29 Maggio
Ok, non aspettatevi che questo articolo non sia
sentimentale. Come potrebbe non esserlo? Sto parlando del mio arrivo,nella mia
terra, dopo 40 giorni di cammino. 40 giorni nati proprio per culminare
qui. Seduto sul ciglio di quella strada,
la vedevo sdraiata placida, come la si può osservare se si guarda da Ovest
verso Est. Una sola linea di case che ripercorrono morfologicamente la cima
della montagna. Albidona guarda al mare e ne prende tutta l’aria. Volge le
spalle ai monti per ripararsi dal freddo del Pollino. Dorme , lì, a cavallo di
tre dorsi, spalmata sovrastando tre fiumi che ne portano le acque verso il
mare. Chissà quanto sarà croce e chissà quanto sarà delizia questo posto che
come tanti altri sembra non sottostare alle leggi del tempo, a volte mantenendo
le ancestrali “crianza” e benevolenza, ormai estinte altrove, a volte correndo
troppo prendendo tutto ciò che c’è di peggio dal mondo esterno.

◆ Dati dell'esercizio:
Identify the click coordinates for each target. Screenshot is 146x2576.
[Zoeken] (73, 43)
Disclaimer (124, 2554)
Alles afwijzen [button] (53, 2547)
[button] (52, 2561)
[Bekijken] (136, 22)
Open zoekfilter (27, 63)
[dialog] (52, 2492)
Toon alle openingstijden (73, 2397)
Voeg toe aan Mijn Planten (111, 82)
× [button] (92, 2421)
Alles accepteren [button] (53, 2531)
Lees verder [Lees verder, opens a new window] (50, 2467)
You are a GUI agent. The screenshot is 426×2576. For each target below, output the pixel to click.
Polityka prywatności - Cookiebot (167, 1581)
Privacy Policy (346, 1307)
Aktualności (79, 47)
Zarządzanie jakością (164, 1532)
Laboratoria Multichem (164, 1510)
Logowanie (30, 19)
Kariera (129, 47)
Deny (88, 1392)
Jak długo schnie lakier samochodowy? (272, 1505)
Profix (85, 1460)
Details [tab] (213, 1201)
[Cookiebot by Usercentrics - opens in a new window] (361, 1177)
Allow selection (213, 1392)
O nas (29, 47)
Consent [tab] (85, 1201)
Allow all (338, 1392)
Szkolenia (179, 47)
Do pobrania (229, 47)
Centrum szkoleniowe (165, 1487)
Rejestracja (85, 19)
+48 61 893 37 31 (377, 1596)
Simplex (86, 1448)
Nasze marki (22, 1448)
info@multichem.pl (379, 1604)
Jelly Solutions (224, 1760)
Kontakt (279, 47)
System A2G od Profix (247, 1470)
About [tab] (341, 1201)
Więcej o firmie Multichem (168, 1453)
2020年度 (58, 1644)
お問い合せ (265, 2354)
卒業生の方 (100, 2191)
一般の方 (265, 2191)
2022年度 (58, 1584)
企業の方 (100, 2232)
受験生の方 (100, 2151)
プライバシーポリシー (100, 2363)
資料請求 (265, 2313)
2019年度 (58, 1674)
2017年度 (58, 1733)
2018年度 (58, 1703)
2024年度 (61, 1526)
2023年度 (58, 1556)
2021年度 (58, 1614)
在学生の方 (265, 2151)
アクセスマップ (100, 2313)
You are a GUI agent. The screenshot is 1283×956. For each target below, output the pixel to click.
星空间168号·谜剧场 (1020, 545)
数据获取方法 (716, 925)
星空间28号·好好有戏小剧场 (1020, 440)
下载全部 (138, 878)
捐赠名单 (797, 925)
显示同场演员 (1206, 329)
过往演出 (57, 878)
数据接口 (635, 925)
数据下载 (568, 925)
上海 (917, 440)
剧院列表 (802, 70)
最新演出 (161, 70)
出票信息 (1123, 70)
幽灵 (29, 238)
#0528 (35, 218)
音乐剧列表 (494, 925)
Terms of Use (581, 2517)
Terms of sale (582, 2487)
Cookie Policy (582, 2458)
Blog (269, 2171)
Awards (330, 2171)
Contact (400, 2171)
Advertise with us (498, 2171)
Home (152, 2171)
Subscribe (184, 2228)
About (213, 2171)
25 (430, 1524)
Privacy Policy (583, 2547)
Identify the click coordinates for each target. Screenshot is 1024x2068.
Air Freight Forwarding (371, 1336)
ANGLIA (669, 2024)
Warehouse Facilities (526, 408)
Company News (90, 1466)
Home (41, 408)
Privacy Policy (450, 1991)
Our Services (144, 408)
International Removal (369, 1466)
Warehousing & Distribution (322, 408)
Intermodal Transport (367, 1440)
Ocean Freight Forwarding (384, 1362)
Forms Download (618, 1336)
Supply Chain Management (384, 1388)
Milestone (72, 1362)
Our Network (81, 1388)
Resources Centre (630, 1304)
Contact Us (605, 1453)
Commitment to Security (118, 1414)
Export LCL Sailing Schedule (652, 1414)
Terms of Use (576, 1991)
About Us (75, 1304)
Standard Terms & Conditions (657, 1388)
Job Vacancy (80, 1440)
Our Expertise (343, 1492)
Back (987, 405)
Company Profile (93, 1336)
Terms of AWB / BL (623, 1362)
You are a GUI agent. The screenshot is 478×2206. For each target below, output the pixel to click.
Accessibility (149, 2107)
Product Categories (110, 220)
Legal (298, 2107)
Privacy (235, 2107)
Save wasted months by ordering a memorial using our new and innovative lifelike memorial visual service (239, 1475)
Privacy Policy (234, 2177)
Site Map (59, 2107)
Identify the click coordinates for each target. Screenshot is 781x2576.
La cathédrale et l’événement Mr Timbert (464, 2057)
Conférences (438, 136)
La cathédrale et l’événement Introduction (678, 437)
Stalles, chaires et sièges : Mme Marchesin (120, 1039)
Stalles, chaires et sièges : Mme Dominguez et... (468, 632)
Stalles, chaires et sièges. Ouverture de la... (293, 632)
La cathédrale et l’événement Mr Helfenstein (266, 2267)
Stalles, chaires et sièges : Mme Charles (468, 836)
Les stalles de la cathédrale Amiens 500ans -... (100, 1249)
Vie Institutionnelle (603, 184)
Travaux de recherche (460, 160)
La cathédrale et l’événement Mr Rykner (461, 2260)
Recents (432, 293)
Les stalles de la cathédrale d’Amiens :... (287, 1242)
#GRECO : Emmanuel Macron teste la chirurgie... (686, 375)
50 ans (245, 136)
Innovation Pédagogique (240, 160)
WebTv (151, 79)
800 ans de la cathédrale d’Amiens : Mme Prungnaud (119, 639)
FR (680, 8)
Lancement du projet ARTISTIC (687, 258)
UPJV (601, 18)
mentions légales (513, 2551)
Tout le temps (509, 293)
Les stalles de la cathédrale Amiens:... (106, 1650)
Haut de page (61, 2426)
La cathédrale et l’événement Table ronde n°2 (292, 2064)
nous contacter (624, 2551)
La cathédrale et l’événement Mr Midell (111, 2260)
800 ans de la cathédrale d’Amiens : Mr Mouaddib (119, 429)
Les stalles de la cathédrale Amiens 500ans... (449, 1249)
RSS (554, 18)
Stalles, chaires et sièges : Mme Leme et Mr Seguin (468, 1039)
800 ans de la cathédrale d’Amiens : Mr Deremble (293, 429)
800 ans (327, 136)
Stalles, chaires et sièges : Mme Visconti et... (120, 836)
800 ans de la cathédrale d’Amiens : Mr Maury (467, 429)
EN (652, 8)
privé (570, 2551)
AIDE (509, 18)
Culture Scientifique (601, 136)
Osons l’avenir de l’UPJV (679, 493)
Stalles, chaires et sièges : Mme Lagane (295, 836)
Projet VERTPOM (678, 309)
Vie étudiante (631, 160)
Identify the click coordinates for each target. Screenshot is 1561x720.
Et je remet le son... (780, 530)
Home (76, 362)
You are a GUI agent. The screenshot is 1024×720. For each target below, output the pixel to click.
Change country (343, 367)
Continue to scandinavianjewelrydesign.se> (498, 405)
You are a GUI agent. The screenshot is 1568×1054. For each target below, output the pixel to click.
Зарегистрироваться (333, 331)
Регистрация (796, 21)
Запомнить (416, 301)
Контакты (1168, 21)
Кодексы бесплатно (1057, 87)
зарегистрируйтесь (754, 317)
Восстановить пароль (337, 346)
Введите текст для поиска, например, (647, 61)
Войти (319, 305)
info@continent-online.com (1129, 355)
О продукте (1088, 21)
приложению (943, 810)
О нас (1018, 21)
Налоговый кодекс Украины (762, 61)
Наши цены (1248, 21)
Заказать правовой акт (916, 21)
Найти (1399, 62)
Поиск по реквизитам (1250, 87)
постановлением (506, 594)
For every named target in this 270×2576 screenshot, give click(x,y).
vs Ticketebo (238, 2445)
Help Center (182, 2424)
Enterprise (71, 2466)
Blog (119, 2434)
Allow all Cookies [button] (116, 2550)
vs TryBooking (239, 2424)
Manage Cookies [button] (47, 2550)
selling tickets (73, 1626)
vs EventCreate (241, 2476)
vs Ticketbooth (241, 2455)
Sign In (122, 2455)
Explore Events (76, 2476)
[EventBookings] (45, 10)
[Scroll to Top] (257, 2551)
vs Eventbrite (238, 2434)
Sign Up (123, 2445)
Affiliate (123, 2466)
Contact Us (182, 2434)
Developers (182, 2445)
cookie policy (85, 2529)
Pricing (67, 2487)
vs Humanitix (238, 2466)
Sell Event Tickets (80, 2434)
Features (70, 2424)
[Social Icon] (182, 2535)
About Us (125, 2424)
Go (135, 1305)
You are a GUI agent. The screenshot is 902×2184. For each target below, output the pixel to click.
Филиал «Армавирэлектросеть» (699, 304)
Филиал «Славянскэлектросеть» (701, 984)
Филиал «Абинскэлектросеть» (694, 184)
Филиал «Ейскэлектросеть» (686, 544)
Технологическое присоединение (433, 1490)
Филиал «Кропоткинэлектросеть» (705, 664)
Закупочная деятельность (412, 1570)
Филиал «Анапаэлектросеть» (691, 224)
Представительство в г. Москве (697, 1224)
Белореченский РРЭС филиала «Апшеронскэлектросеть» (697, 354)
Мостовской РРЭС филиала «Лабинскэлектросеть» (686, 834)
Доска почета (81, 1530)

◆ Compiti da svolgere:
• 1. Risponda alle seguenti domande sul brano dedicato ad Albidona.
(a) Dopo quanti giorni di cammino avviene l'arrivo descritto?
(b) In quale direzione si deve guardare per osservare il paese sdraiato placido?
(c) Da quale freddo si ripara il paese volgendo le spalle ai monti?
• 2. Riporti senza alcuna modifica il tratto delle voci che va dalla riga contenente "Our Expertise (343, 1492)" fino alla riga contenente "Privacy Policy (234, 2177)", entrambe incluse.

◆ Risultati dell'esercizio:
• 1.
(a) Dopo 40 giorni di cammino.
(b) Da Ovest verso Est.
(c) Dal freddo del Pollino.

• 2.
Our Expertise (343, 1492)
Back (987, 405)
Company Profile (93, 1336)
Terms of AWB / BL (623, 1362)
You are a GUI agent. The screenshot is 478×2206. For each target below, output the pixel to click.
Accessibility (149, 2107)
Product Categories (110, 220)
Legal (298, 2107)
Privacy (235, 2107)
Save wasted months by ordering a memorial using our new and innovative lifelike memorial visual service (239, 1475)
Privacy Policy (234, 2177)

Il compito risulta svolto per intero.